Il latte preferito dalle mamme

Barbara Paolinelli

Psicologa e Psicoterapeuta

Sono psicologa e psicoterapeuta, iscritta all’Ordine degli Psicologi della Provincia di Trento, luogo in cui svolgo la libera professione. Sono lieta di rispondere a domande che riguardano la genitorialit? e altre problematiche di natura psicologica legate all’infanzia.

Per informazioni più precise sullo stato del bambino e sulle domande esposte su questo sito si prega di consultare uno specialista.

giusy

buon giorno dottoressa sono una mamma di un bimbo di 10 mesi che mi sta distruggento..le spiego e da un pò di tempo che sono nervosa sempre..mio figlio e vivacissimo mi fa impazzire per mangiare un pò di latte e questo mi da il nervoso e da quando ha compito 6 mesi che non riesco pi๠a stare calma e tranquilla lui e sempre pi๠capriccioso adesso sts mettendo i dentini ed e una tragedia a volte dal forte nervososmo litigo con mio marito questo mi fa soffrire molto o paura di rovinare tutto non me lo so spiegare il perché tra l‘altro esco poco per causa del lavoro di mio marito che torna tardi o perche mio figlio ha l‘influenza e evito di uscire per non peggiorarlo e poi per via anche economicamente che non ci aiuta..non vorrei entrare in una qualsiasi forma di depressione ma mi spieghi lei per piacere il perche di questo mio comportamento non me ne rendo conto nemmeno io lo capisco solo dopo che ho litigato con mio marito mi aiuti la prego−−

L’ESPERTO RISPONDE…

Cara Giusy,

ho la sensazione che lei sia entrata in un vortice dal quale fa fatica a venire fuori.

Nel leggere la sua mail mi sono accorta che, ha scritto una serie di frasi una attaccata all’altra e alla fine non avevo più fiato.
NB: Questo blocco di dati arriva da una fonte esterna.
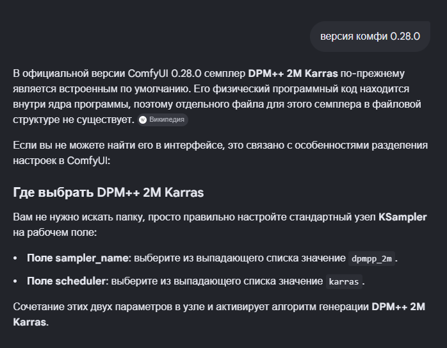Click the final bold Karras word
Screen dimensions: 447x348
click(29, 322)
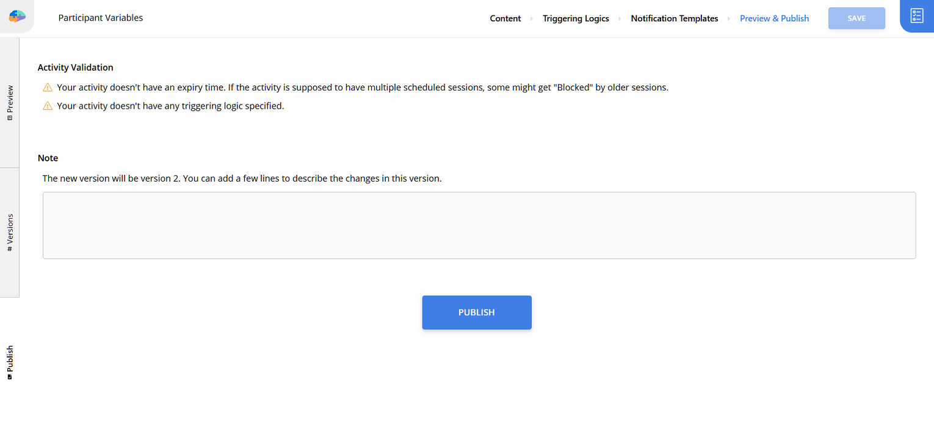Click inside the version description text box
This screenshot has width=934, height=426.
[x=479, y=225]
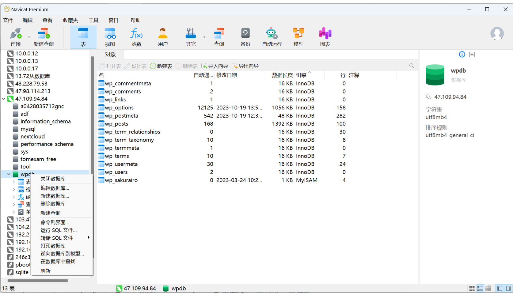Viewport: 513px width, 295px height.
Task: Open the 用户 (User) toolbar icon
Action: [x=163, y=37]
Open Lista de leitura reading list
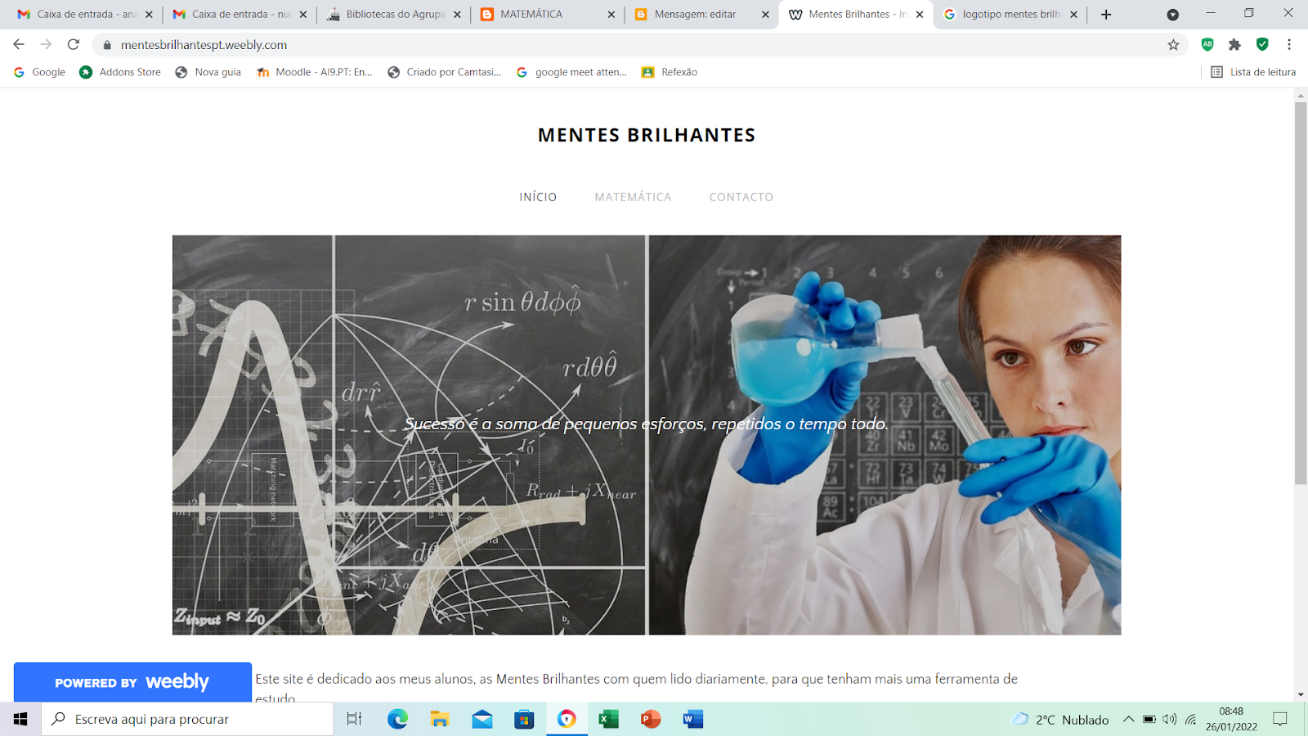This screenshot has width=1308, height=736. (x=1253, y=72)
Ho idea Giusy che senza fiato sia rimasta anche lei.

E allora prima che vada completamente in apnea bisogna iniziare a cambiare alcune cose. Da quanto leggo comprendo che quando in casa non c’è suo marito, il suo tempo è dedicato completamente al bimbo, è attenta a cosa e quanto mangia, passa tutto il giorno col bimbo. È giusto certo che lei pensi primariamente ai bisogni del bimbo, ma qua sembra che lei abbia annullato la sua persona e la sua vita e la sua mente sia occupata solo dal bambino, il latte, i dentini, ecc.

La parola chiave della sua situazione è: iniziare a comprendere che lei ha dei bisogni e il bimbo degli altri, lei può avere fame, il bimbo no, può avere sonno, il bimbo no, può avere bisogno di uscire, il bimbo no, può voler fare una doccia, il bimbo no. Importante iniziare a capire che lei ha bisogni diversi da quelli di suo figlio, almeno riconoscerlo.

Dice nella sua mail che non ha tante possibilità economiche e quindi comprendo che chiedere aiuto ad una baby sitter o andare a cena fuori con suo marito sia impegnativo, ma è importante che lei trovi un modo per ritrovare una sua dimensione di persona e non meno importante riconquistare una serenità di coppia.

Non dimentichi che le colonne portanti per la serenità del piccolo siete entrambi voi genitori, la vostra serenità di coppia, la vostra unione, la vostra complicità, sono alla base del benessere del bambino. E allora perché non dedicarvi del tempo da chiacchierare insieme la sera mentre il bimbo dorme? Perché non raccontarvi qualcosa che vi faccia ridere insieme invece di continuare a parlare dei dentini o del latte del piccolo o invece di litigare?

Rispetto a ritrovare la sua dimensione di persona, può chiedere a suo marito di stare mezz’ora la sera a giocare col piccolo, mentre lei si fa un bagno o fa una telefonata ad una amica. Fa bene a lei e anche al papà, perché rafforza la relazione tra lui ed il piccolo senza la su mediazione e la sua presenza.

Può incontrare altre mamme e passare qualche ora insieme con i vostri bambini, anche se sarà faticoso, ma sapere che altri sono nella stessa barca e poter condividere le difficoltà e le preoccupazione, le rende meno intollerabili.

Riparta da queste piccole cose con tanta forza di volontà e serio impegno, e starà bene lei e di conseguenza anche il suo bimbo!